- **Given text**
Kenneth Woods, would you consider submitting this piece as an Op Ed to The Boston Globe, NYTimes, Washington Post, SFChronicle, Atlanta Journal-Constitution, Cleveland Plain Dealer, LATimes—to journals in all cities with major orchestras?
Hi Mary
Thanks for your comment. I certainly would, but not really sure how one would go about it. But if there were interest in publishing it, I would be happy for it to have a wider reach. Thanks for reading and for reaching out.
Ken
When Karen and I were publishing On The Air Magazine, a classical radio magazine from 1989-1997, one of our NY writers secured an interview with Maestro Levine, which would have been a huge coup for our little publication. But I knew of his many issues with sexually inappropriate behavior as far back as 1986 or so, and I told her I didn’t want to publish it. It was a very tough decision at the time. But I also always had admiration for his artistry at the Met.
Toscanini once accidentally poked out the eye of a musician when he threw his baton in a fit of anger . He had to pay the musician money for this act of uncontrolled rage . Fritz Reiner was a sadistic bully who made the musicians of the Chicago symphony live in terror of being summarily fired , and many were fired . A joke about him predicted he would fire the pallbearers at his funeral .
Josef Krips was such a bully to the musicians of the San Francisco symphony when was music director as to cause one of them to commit suicide . And there are countless other examples of conductor cruelty to musicians I could cite .
Fortunately, musicians unions have prohibited music directors from summarily firing musicians since the heyday of these and other legendary conductors active in the US in the past .
James Levine was a sick man mentally who had an uncontrollable urge to to terrible things . And struck by serious physical illnesses in his later years , which explains the erratic performances of his later years .
But I am convinced he was a very great musician and conductor . Yes, not every liked his conducting but this has always been true of every great conductor . But I must admit to being absolutely thrilled by many of the performances I experienced by him live and recorded over the years .
Toscanini was generally idolized in his day and long after his death . Yet I have always found his NBC recordings to be coarse ( appalling crude , blaring sounding trumpets for example), choppy, hectic, punchy, nervous, rushed , unbelievably rigid and metronomic, mechanical, joyless and stiffly regimented . I can hear the fear of”the maestro ” in the playing of the NBS symphony . The woodwinds in particular play with an extremely nervous fluttery rapid vibrato . You never hear this fear in the performances of Walter, Mitropoulos, Karajan, Furtangler and other legendary contemporaries of Artie . I’ve certainly never heard it in any of Levine’s performances .

- **Tasks to perform**
[1] From the comments about conductors above, write out the stretch from "Toscanini once accidentally" through "could cite ." word for word.
[2] In the comments about conductors above, what years did On The Air Magazine publish?

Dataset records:
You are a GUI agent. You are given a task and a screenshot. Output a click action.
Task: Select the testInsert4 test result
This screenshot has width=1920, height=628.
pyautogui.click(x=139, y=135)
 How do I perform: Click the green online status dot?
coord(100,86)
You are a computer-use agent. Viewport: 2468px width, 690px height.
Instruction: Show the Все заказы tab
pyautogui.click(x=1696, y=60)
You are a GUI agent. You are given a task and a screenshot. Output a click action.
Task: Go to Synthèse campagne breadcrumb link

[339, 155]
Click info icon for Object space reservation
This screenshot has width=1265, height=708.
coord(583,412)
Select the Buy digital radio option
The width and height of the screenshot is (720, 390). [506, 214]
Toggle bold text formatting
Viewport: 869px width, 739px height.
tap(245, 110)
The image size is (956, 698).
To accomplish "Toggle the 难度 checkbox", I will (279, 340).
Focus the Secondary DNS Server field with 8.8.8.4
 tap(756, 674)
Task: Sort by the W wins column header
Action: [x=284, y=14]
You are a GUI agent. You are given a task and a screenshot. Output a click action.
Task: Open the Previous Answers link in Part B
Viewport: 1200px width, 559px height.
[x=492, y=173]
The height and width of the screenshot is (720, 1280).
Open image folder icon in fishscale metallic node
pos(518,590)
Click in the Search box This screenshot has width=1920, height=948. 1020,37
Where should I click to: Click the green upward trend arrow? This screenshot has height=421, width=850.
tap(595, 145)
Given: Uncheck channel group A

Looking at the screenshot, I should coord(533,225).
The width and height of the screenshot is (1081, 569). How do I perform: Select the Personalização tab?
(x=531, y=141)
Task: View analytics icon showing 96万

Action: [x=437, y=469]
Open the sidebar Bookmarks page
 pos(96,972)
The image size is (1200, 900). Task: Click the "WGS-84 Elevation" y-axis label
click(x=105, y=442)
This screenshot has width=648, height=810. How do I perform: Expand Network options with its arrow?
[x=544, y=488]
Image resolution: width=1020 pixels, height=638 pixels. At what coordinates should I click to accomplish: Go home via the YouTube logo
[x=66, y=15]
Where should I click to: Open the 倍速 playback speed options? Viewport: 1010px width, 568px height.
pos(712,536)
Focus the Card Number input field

- **Task results**
[1]
Toscanini once accidentally poked out the eye of a musician when he threw his baton in a fit of anger . He had to pay the musician money for this act of uncontrolled rage . Fritz Reiner was a sadistic bully who made the musicians of the Chicago symphony live in terror of being summarily fired , and many were fired . A joke about him predicted he would fire the pallbearers at his funeral .
Josef Krips was such a bully to the musicians of the San Francisco symphony when was music director as to cause one of them to commit suicide . And there are countless other examples of conductor cruelty to musicians I could cite .

[2] From 1989 to 1997.